Item position entries:
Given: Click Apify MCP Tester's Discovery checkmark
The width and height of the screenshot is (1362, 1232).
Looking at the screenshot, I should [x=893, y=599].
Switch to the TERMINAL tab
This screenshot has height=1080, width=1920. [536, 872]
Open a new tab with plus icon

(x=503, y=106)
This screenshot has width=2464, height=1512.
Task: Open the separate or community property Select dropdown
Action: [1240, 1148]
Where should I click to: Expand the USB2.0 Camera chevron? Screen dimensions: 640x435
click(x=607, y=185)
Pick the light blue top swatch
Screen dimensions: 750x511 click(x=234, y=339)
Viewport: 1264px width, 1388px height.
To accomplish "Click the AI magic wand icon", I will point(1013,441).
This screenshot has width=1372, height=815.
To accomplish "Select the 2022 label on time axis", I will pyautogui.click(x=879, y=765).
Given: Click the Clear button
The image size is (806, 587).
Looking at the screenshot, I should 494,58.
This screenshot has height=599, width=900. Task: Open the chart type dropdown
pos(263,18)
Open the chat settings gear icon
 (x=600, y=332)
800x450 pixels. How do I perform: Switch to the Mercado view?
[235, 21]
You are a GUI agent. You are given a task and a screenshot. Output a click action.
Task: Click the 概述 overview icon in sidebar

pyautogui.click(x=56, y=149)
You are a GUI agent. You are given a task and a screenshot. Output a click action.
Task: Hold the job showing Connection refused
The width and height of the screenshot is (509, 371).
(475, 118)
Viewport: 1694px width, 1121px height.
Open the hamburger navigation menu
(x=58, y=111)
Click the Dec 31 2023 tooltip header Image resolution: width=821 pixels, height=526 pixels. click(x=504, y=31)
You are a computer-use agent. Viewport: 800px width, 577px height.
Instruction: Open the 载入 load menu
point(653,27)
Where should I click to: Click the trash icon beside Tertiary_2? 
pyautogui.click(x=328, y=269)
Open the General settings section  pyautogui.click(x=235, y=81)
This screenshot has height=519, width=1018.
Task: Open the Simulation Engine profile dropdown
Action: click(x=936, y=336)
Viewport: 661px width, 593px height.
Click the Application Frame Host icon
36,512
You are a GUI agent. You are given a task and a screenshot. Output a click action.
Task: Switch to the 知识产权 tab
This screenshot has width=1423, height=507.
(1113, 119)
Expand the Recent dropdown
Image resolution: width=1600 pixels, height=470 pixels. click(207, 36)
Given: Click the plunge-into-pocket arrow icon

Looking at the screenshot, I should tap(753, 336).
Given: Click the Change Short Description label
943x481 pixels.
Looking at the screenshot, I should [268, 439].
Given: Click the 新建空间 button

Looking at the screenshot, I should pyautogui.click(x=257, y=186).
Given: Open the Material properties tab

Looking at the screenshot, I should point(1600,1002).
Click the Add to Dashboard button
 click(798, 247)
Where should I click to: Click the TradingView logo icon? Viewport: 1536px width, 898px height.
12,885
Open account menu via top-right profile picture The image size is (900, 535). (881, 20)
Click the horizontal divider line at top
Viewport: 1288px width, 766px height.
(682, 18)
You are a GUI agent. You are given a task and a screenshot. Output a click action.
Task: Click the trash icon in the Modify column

Your objective — Render all of the lines above as a Markdown table with the columns "Row" and "Line," numbering each row and omitting the blank lines.

Response —
| Row | Line |
|---|---|
| 1 | Given: Click Apify MCP Tester's Discovery checkmark |
| 2 | The width and height of the screenshot is (1362, 1232). |
| 3 | Looking at the screenshot, I should [x=893, y=599]. |
| 4 | Switch to the TERMINAL tab |
| 5 | This screenshot has height=1080, width=1920. [536, 872] |
| 6 | Open a new tab with plus icon |
| 7 | (x=503, y=106) |
| 8 | This screenshot has width=2464, height=1512. |
| 9 | Task: Open the separate or community property Select dropdown |
| 10 | Action: [1240, 1148] |
| 11 | Where should I click to: Expand the USB2.0 Camera chevron? Screen dimensions: 640x435 |
| 12 | click(x=607, y=185) |
| 13 | Pick the light blue top swatch |
| 14 | Screen dimensions: 750x511 click(x=234, y=339) |
| 15 | Viewport: 1264px width, 1388px height. |
| 16 | To accomplish "Click the AI magic wand icon", I will point(1013,441). |
| 17 | This screenshot has width=1372, height=815. |
| 18 | To accomplish "Select the 2022 label on time axis", I will pyautogui.click(x=879, y=765). |
| 19 | Given: Click the Clear button |
| 20 | The image size is (806, 587). |
| 21 | Looking at the screenshot, I should 494,58. |
| 22 | This screenshot has height=599, width=900. Task: Open the chart type dropdown |
| 23 | pos(263,18) |
| 24 | Open the chat settings gear icon |
| 25 |  (x=600, y=332) |
| 26 | 800x450 pixels. How do I perform: Switch to the Mercado view? |
| 27 | [235, 21] |
| 28 | You are a GUI agent. You are given a task and a screenshot. Output a click action. |
| 29 | Task: Click the 概述 overview icon in sidebar |
| 30 | pyautogui.click(x=56, y=149) |
| 31 | You are a GUI agent. You are given a task and a screenshot. Output a click action. |
| 32 | Task: Hold the job showing Connection refused |
| 33 | The width and height of the screenshot is (509, 371). |
| 34 | (475, 118) |
| 35 | Viewport: 1694px width, 1121px height. |
| 36 | Open the hamburger navigation menu |
| 37 | (x=58, y=111) |
| 38 | Click the Dec 31 2023 tooltip header Image resolution: width=821 pixels, height=526 pixels. click(x=504, y=31) |
| 39 | You are a computer-use agent. Viewport: 800px width, 577px height. |
| 40 | Instruction: Open the 载入 load menu |
| 41 | point(653,27) |
| 42 | Where should I click to: Click the trash icon beside Tertiary_2?  |
| 43 | pyautogui.click(x=328, y=269) |
| 44 | Open the General settings section  pyautogui.click(x=235, y=81) |
| 45 | This screenshot has height=519, width=1018. |
| 46 | Task: Open the Simulation Engine profile dropdown |
| 47 | Action: click(x=936, y=336) |
| 48 | Viewport: 661px width, 593px height. |
| 49 | Click the Application Frame Host icon |
| 50 | 36,512 |
| 51 | You are a GUI agent. You are given a task and a screenshot. Output a click action. |
| 52 | Task: Switch to the 知识产权 tab |
| 53 | This screenshot has width=1423, height=507. |
| 54 | (1113, 119) |
| 55 | Expand the Recent dropdown |
| 56 | Image resolution: width=1600 pixels, height=470 pixels. click(207, 36) |
| 57 | Given: Click the plunge-into-pocket arrow icon |
| 58 | Looking at the screenshot, I should tap(753, 336). |
| 59 | Given: Click the Change Short Description label |
| 60 | 943x481 pixels. |
| 61 | Looking at the screenshot, I should [268, 439]. |
| 62 | Given: Click the 新建空间 button |
| 63 | Looking at the screenshot, I should pyautogui.click(x=257, y=186). |
| 64 | Given: Open the Material properties tab |
| 65 | Looking at the screenshot, I should point(1600,1002). |
| 66 | Click the Add to Dashboard button |
| 67 |  click(798, 247) |
| 68 | Where should I click to: Click the TradingView logo icon? Viewport: 1536px width, 898px height. |
| 69 | 12,885 |
| 70 | Open account menu via top-right profile picture The image size is (900, 535). (881, 20) |
| 71 | Click the horizontal divider line at top |
| 72 | Viewport: 1288px width, 766px height. |
| 73 | (682, 18) |
| 74 | You are a GUI agent. You are given a task and a screenshot. Output a click action. |
| 75 | Task: Click the trash icon in the Modify column |